= Bergen City, New Jersey =

Former city in Hudson County, New Jersey

Bergen was a city that existed in Hudson County, New Jersey, United States, from 1855 to 1870.

==History==
Bergen was originally incorporated as a town by an Act of the New Jersey Legislature on March 24, 1855, from portions of Bergen Township. In 1862, it did a reverse takeover, absorbing the remaining portions of Bergen Township. On April 14, 1863, portions of the town were taken to form Greenville Township. Bergen was reincorporated as the City of Bergen on March 11, 1868:
Be It Enacted by the Senate and General Assembly the State of New Jersey, That the city of Bergen shall after consist of all the territory included within the following boundaries, that is to say: beginning at the most west corner of the city of Hudson, in the county of Hudson where the New Jersey railroad crosses the Hackensack River; thence easterly along the centre line of the New Jersey rail road its several courses to the centre of Mill Creek; then southerly along the centre of Mill Creek its several course into New York Bay, until it intersects the boundary line of the state of New York; thence southerly along said boundary line of the state of New York until it intersects the dividing line between the township of Greenville and the city of Bergen; thence westerly along said line to the middle of the Hackensack river; thence northerly along the middle of the Hackensack river its several courses to the place of beginning, comprising the same territory heretofore known and incorporated as The Town of Bergen.

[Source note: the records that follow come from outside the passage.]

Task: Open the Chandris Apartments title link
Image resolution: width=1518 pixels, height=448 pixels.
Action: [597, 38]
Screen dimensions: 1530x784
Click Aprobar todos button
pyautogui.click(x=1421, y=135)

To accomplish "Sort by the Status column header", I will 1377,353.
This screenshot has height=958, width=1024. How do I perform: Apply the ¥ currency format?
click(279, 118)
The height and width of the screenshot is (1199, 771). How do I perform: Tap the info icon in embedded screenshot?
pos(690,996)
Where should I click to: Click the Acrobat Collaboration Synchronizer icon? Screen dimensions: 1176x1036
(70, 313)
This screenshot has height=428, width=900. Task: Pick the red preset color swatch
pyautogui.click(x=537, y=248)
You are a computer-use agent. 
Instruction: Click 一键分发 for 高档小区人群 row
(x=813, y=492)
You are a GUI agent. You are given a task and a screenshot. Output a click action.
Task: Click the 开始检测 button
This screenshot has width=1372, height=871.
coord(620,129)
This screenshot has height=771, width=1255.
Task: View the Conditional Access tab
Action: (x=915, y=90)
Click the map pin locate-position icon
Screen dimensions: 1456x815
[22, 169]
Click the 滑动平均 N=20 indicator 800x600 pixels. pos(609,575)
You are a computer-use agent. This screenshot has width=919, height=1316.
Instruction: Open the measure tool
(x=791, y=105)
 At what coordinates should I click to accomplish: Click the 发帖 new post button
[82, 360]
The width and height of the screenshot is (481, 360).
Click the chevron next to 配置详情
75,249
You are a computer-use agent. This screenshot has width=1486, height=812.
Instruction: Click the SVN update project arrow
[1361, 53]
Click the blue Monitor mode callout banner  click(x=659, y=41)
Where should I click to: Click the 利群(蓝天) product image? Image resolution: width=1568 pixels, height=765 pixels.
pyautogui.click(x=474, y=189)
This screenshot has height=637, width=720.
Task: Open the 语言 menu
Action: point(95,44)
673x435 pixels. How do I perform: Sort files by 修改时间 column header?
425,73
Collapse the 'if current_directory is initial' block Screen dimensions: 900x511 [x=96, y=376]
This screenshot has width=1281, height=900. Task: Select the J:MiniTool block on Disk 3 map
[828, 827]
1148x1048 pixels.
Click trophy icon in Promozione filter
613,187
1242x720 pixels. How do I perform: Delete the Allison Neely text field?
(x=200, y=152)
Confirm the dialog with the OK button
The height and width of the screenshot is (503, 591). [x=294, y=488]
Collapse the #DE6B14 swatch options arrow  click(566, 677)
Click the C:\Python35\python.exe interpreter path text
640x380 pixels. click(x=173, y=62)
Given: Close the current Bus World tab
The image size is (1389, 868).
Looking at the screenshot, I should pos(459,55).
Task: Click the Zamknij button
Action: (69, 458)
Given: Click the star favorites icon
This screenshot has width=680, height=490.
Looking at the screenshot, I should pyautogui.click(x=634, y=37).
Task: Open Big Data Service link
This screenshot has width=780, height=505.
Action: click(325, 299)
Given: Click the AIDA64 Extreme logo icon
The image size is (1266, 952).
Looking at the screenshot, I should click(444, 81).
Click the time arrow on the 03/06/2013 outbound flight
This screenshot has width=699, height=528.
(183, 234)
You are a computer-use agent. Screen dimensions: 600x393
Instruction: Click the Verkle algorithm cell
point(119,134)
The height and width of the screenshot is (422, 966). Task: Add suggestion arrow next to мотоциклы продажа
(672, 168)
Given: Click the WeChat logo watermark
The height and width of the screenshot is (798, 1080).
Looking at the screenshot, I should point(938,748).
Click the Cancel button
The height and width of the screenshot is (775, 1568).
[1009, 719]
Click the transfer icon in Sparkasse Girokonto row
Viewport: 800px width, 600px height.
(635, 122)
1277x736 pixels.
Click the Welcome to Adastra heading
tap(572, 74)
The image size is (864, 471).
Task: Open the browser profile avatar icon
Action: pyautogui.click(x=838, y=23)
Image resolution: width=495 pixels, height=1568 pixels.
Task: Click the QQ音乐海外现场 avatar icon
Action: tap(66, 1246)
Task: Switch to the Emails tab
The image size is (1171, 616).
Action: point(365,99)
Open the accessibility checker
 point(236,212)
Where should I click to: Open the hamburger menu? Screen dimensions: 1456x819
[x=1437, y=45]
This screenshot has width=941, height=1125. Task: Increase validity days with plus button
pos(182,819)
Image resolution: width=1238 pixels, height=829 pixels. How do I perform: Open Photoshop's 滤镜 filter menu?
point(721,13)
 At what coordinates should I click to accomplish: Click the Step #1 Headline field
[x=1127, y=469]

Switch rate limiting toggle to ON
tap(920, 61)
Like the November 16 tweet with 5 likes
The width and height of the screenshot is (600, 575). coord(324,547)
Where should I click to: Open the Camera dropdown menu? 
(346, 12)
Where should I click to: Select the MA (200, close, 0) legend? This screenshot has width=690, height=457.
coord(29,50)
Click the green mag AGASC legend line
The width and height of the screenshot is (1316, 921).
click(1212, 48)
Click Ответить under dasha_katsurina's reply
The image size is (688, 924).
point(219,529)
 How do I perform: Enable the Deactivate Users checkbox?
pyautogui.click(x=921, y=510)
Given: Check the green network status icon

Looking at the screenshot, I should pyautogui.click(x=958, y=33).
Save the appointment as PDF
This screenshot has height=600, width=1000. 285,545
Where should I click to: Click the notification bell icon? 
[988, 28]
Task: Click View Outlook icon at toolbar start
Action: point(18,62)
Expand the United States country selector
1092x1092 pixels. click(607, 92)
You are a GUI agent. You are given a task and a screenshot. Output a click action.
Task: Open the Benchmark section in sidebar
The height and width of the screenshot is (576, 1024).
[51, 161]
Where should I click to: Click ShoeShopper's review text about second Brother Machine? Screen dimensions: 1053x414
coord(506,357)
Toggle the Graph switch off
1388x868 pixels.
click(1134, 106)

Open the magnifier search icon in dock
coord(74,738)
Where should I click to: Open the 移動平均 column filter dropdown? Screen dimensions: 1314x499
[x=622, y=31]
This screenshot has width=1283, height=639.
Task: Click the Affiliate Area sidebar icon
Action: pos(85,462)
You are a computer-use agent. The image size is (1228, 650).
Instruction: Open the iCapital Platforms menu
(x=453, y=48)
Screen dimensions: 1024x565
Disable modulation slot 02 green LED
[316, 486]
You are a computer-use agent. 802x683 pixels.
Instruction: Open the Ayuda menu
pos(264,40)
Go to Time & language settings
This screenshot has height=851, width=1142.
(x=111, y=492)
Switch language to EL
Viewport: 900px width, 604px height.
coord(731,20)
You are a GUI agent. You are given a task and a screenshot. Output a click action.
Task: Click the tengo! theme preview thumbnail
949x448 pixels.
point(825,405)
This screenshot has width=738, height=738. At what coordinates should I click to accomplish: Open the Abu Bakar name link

In 1866, Library Hall was built and served as the town hall for Bergen Township, then later as Bergen City, before annexation. Library Hall has been preserved and is now a residential building.

On May 2, 1870, both Bergen City and Hudson City were annexed by Jersey City. Bergen City roughly corresponds with the southern part of Journal Square, part of the West Side (West Bergen) and the Bergen-Lafayette neighborhoods.